Oggi il navigatore, quasi sempre senza esserne consapevole, viene “profilato”, cioè ne vengono definite dagli operatori della rete le caratteristiche, ad esempio, di età, sesso, interessi, acquisti, parole chiave, uso dei motori di ricerca, dati di geolocalizzazione e molto altro ancora. Tutte queste informazioni, una mole enorme, sono utilizzate per personalizzare la pubblicità in modo che sia più efficace, ma non solo. In alcuni contesti queste informazioni potrebbero essere utilizzate per profilare avversari politici, concorrenti commerciali, etc. L’inserimento nel profilo di ciascun cittadino di informazioni sanitarie, ad opera di hacker o di commercio illecito di dati, apre prospettive ancora più inquietanti e rende la definizione di protocolli di tutela dei dati informatici al passo con le nuove tecnologie ancora più necessaria.
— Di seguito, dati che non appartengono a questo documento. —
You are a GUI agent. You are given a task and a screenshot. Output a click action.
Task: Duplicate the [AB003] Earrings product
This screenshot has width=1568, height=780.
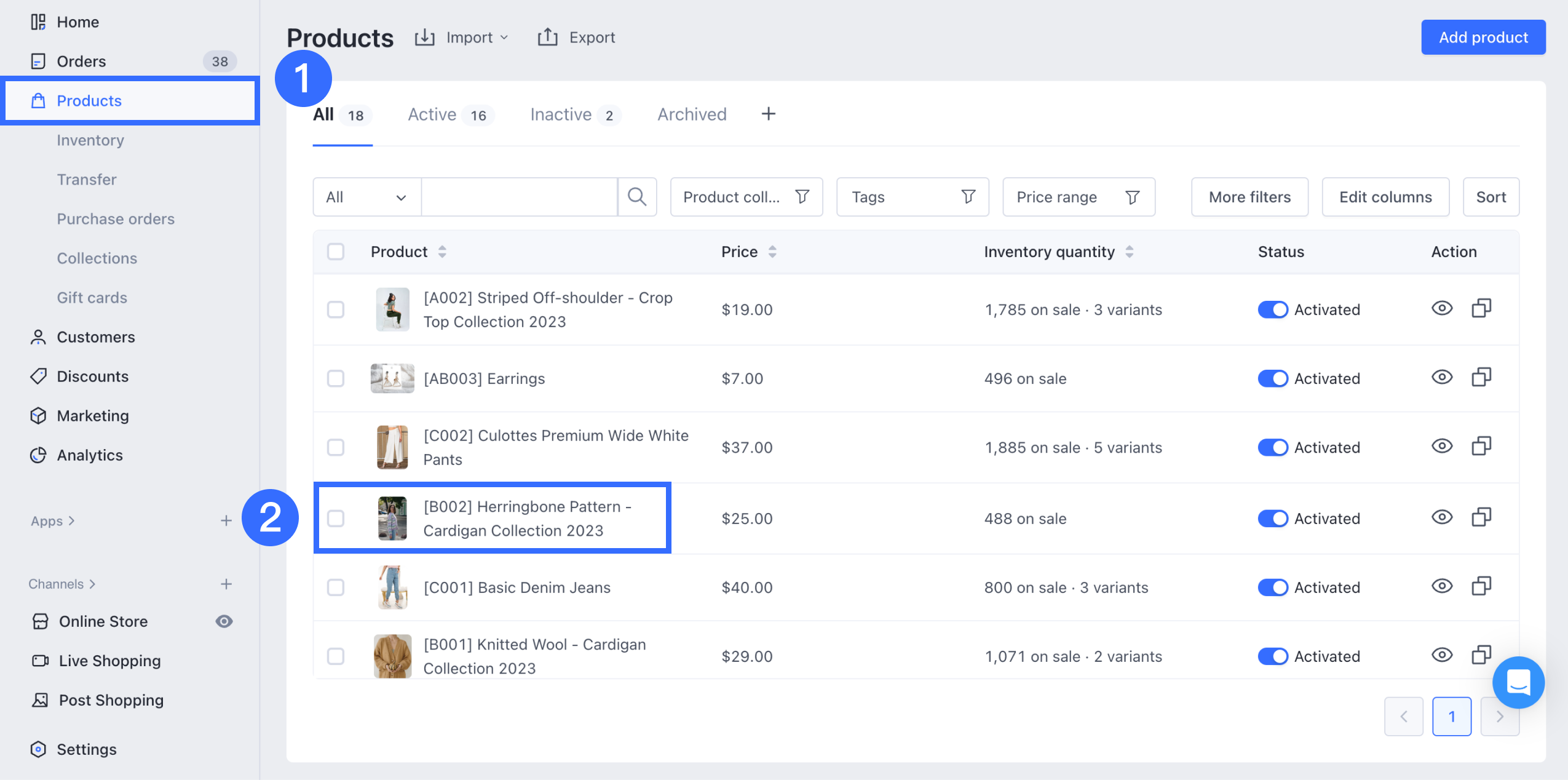pyautogui.click(x=1481, y=377)
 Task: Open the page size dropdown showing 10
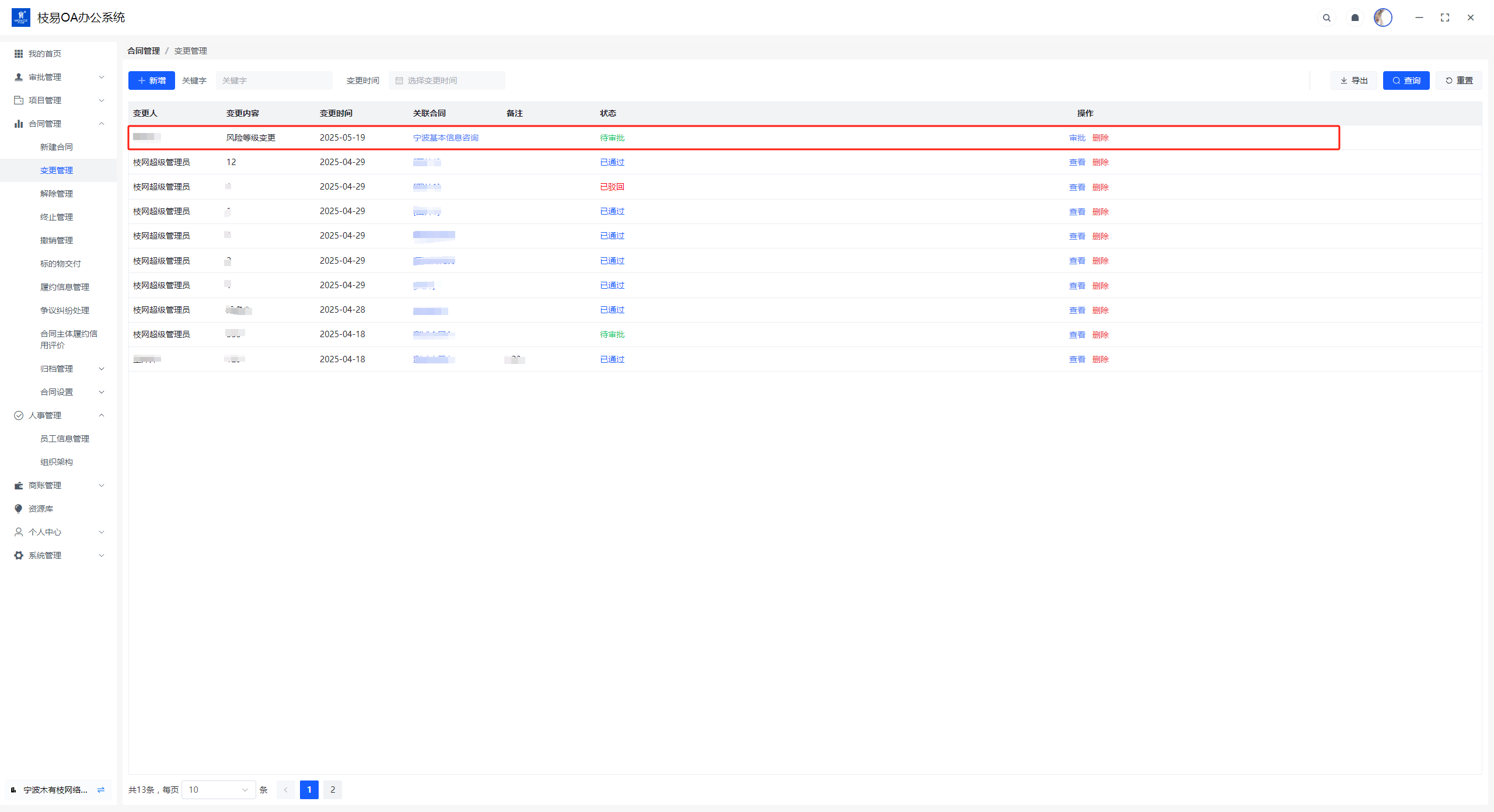(218, 790)
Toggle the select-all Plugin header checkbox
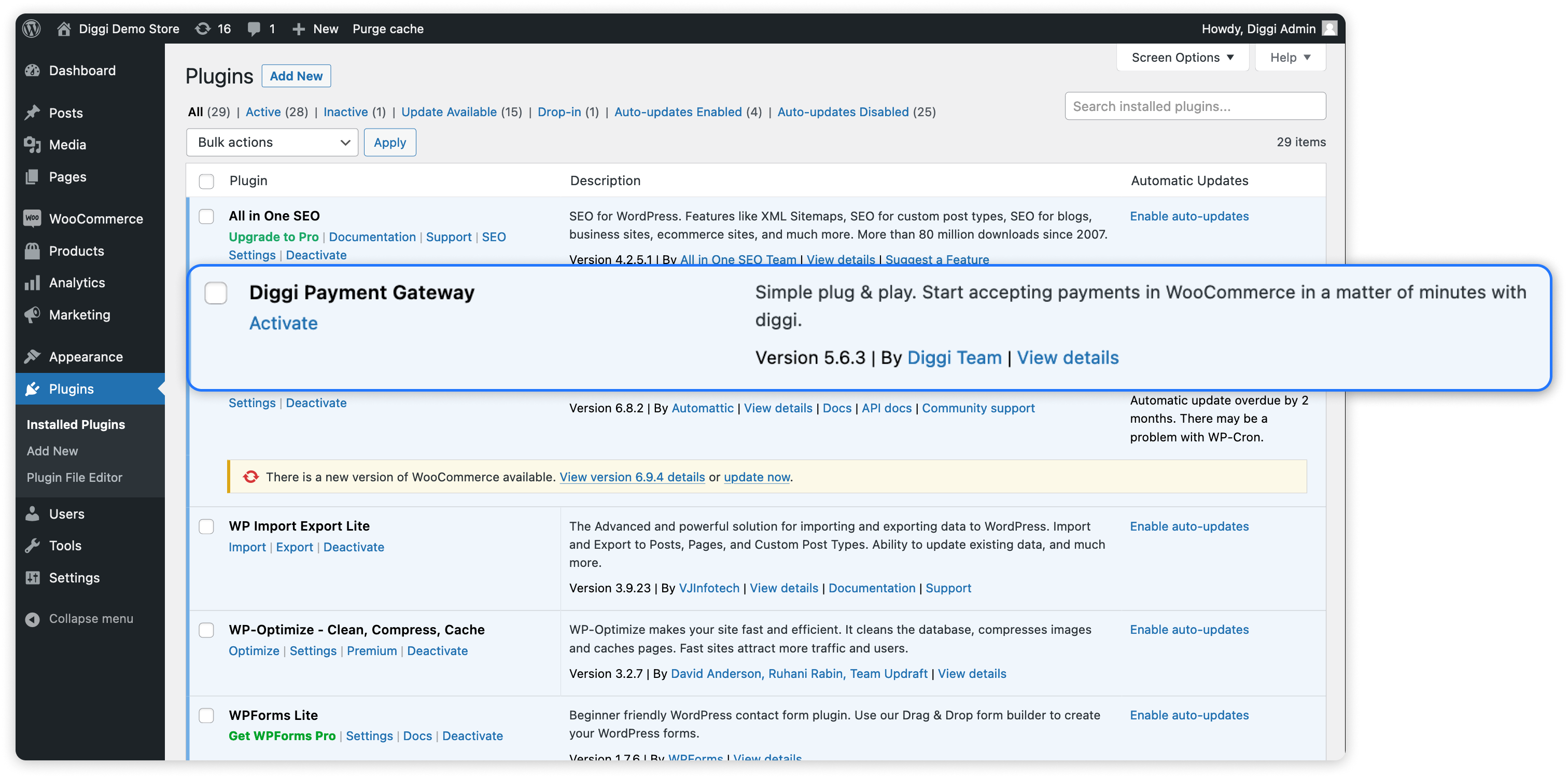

La rapidità con cui il web cresce e si sviluppa in forme sempre nuove di aggregazione delle informazioni rende rapidamente obsoleti i riferimenti normativi e giuridici a tutela del segreto professionale, mentre in molti casi medico e paziente vedono ancora nella riservatezza del loro rapporto personale i confini del segreto professionale.